Le devoir du goulâm est, en route, de précéder de quelques pas les voyageurs et de les faire respecter, en les désignant comme les hôtes du châh. À la fin de chaque étape, il doit leur préparer un gîte dans un caravansérail ou dans un village. Il est d’usage en Perse que les voyageurs qui reçoivent l’appui du gouvernement ou du souverain soient munis de barats ou bons royaux d’hospitalité : ils ont ainsi droit aux vivres pour eux, leurs gens et leurs montures ; c’est ce que les Persans appellent sursat. Cependant nous connaissions assez le pays pour savoir qu’il était de notre intérêt, même de notre sûreté, de ne pas avoir recours aux largesses de l’autorité. En effet, ordonnées au nom du châh, imposées par, le mehmândar[1], qui est chargé de les réclamer, ces largesses sont toujours de la part des fonctionnaires persans une occasion de rapine, d’extorsions pécuniaires, et donnent lieu à des querelles qui se renouvellent chaque jour. Il est difficile au voyageur qui en est la cause de se dispenser d’y prendre part ; il ne peut honorablement, rester spectateur impassible de discussions qui dégénèrent souvent en rixes. On conçoit que cette position d’hôte royal n’est pour lui qu’une source de périls, ou tout au moins de désagrémens très graves.

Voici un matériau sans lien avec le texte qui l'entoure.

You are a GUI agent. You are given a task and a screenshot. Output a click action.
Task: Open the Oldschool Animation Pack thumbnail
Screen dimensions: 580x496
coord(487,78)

Nous avions donc renoncé à exercer ce droit de sursat ou de vivres, et nous ne faisions usage du sceau impérial apposé sur nos firmans que pour nous faire respecter des populations ou des caravanes au milieu desquelles nous passions la nuit ; mais, pour arriver là, que de luttes ne nous avait-il pas fallu soutenir contre notre goulâm, en même temps mehmândar ! C’est à grand’peine qu’en interposant notre autorité, nous l’empêchions de prélever ce tribut vexatoire par la force du sabre ou du fouet sur de pauvres paysans ou de misérables pâtres nomades. Il faut savoir qu’indépendamment du pain, du laitage ou de l’orge réclamés pour les hommes et les chevaux, ces guides hospitaliers se faisaient encore donner pour eux de l’argent. Cette coutume répugnait à nos habitudes, à notre conscience d’Européens. Nous ne pouvions consentir à jouir des bénéfices de la protection du châh au prix de si odieuses déprédations ; aussi ne voulûmes-nous pas entendre pendant long-temps parler de sursats.

Notre désintéressement paraissait blâmable aux Persans endurcis et surtout à notre goulâm, qui y perdait beaucoup. Le courrier du roi

  1. On appelle mehmândar un individu qui a pour mission d’héberger les hôtes du roi ; mehmân signifie hôte.